While Mariel steered clear of alcohol and drugs, Margaux spiraled. “She was very glamorous, and things were seemingly going well for her, but she was always drinking,” says Mariel, who recalls her slurring as they filmed Lipstick, Mariel’s breakout role in 1976. Margaux went on to overdose at age 41 on the eve of the 35th anniversary of Ernest Hemingway’s suicide.

But Mariel was not without demons; depression lurked behind her cheery exterior. “Everyone was like, ‘Oh, you’re the grounded one,’ but it wasn’t like I felt sane,” she says. Even after her own career took off, “I became obsessed with my body and with what I ate because I felt I could control it.” She compulsively exercised and fixated on extreme food plans, eating only fruit for days or fasting until her thyroid shut down. “It wasn’t like I didn’t have happy moments – like the birth of my children – but my underlying through-line was, ‘I’ll just get through it,'” says Mariel, who split from documentary filmmaker Stephen Crisman in 2007. At one point she contemplated suicide.
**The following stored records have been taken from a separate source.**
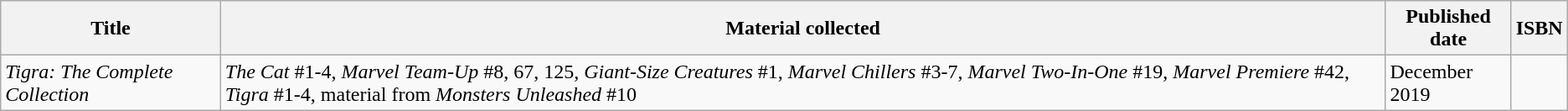
Material collected (802, 28)
Published date (1448, 28)
December 2019 (1448, 82)
ISBN (1540, 28)
Tigra: The Complete Collection (111, 82)
Title (111, 28)
Determine the (X, Y) coordinate at the center of the cell enclosing the given text.  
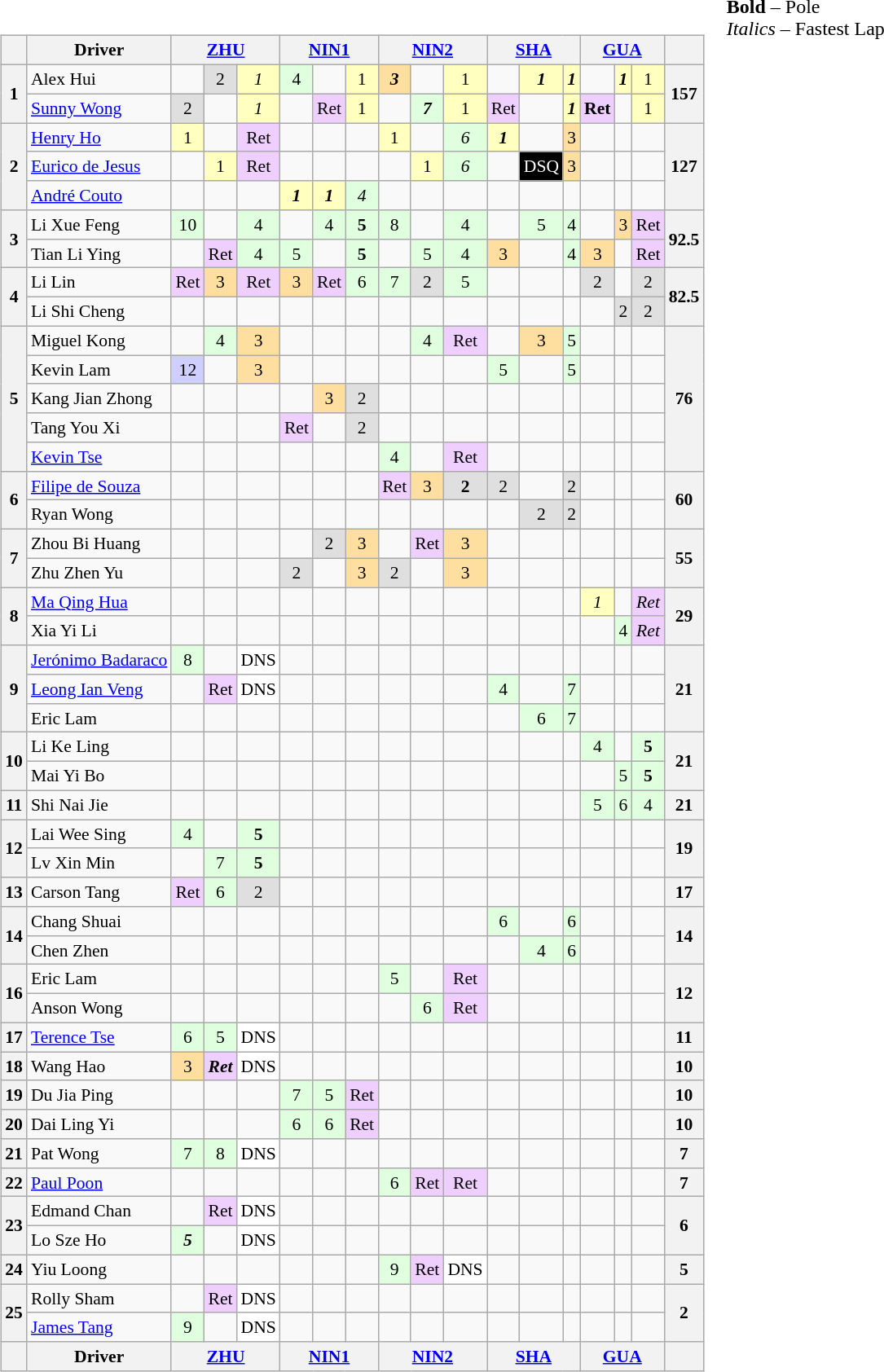
Zhu Zhen Yu (99, 573)
Li Shi Cheng (99, 311)
Filipe de Souza (99, 486)
127 (684, 166)
16 (14, 994)
29 (684, 616)
Lo Sze Ho (99, 1240)
James Tang (99, 1327)
Kevin Lam (99, 370)
23 (14, 1225)
Ryan Wong (99, 515)
24 (14, 1269)
22 (14, 1182)
Jerónimo Badaraco (99, 660)
Anson Wong (99, 1008)
Lai Wee Sing (99, 834)
Eurico de Jesus (99, 166)
Li Xue Feng (99, 225)
Sunny Wong (99, 108)
Tian Li Ying (99, 253)
25 (14, 1313)
Lv Xin Min (99, 863)
92.5 (684, 240)
Paul Poon (99, 1182)
55 (684, 557)
157 (684, 93)
Shi Nai Jie (99, 805)
13 (14, 892)
Edmand Chan (99, 1212)
Du Jia Ping (99, 1095)
Li Ke Ling (99, 747)
Kevin Tse (99, 457)
20 (14, 1124)
Dai Ling Yi (99, 1124)
Li Lin (99, 283)
Kang Jian Zhong (99, 398)
Leong Ian Veng (99, 689)
76 (684, 398)
Carson Tang (99, 892)
Pat Wong (99, 1154)
Zhou Bi Huang (99, 543)
18 (14, 1067)
Terence Tse (99, 1037)
Ma Qing Hua (99, 602)
Xia Yi Li (99, 631)
Alex Hui (99, 79)
Chang Shuai (99, 921)
Wang Hao (99, 1067)
Chen Zhen (99, 950)
Miguel Kong (99, 341)
Rolly Sham (99, 1299)
Yiu Loong (99, 1269)
60 (684, 500)
André Couto (99, 196)
Henry Ho (99, 138)
Tang You Xi (99, 428)
Mai Yi Bo (99, 776)
DSQ (541, 166)
82.5 (684, 297)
Today she is a woman transformed. “Finally I quit thinking somebody else had an answer, and I started to trust myself and found balance,” she says. She also found love. Her beau of nearly five years, Williams, a stuntman turned wellness advocate, offered solace. “He gave me permission to be childlike and enabled me to play and laugh,” she says. Williams says, “She didn’t have a childhood. She didn’t have family, friends or community. Now she gets to go out and play, whether it’s rock climbing, throwing a Frisbee or silly stuff like goofing off at the movie theater.”

At their home the two have created a wellness oasis with organic vegetable gardens, egg-laying hens and an outdoor playground with a climbing wall, trampoline, rope ladder, pool and teepee. Through books and speaking engagements, they aim to turn their healthy-lifestyle philosophy into a business while educating the public about options for treating mental illness and creating a balanced life. “The solution varies for everyone, but no one is or should feel alone,” says Mariel, who is also getting back into acting and developing TV and film projects.

But most of all, they laugh. “We go to restaurants and throw sugar packets at each other,” she says. “People look at us like we’re crazy!” The good kind.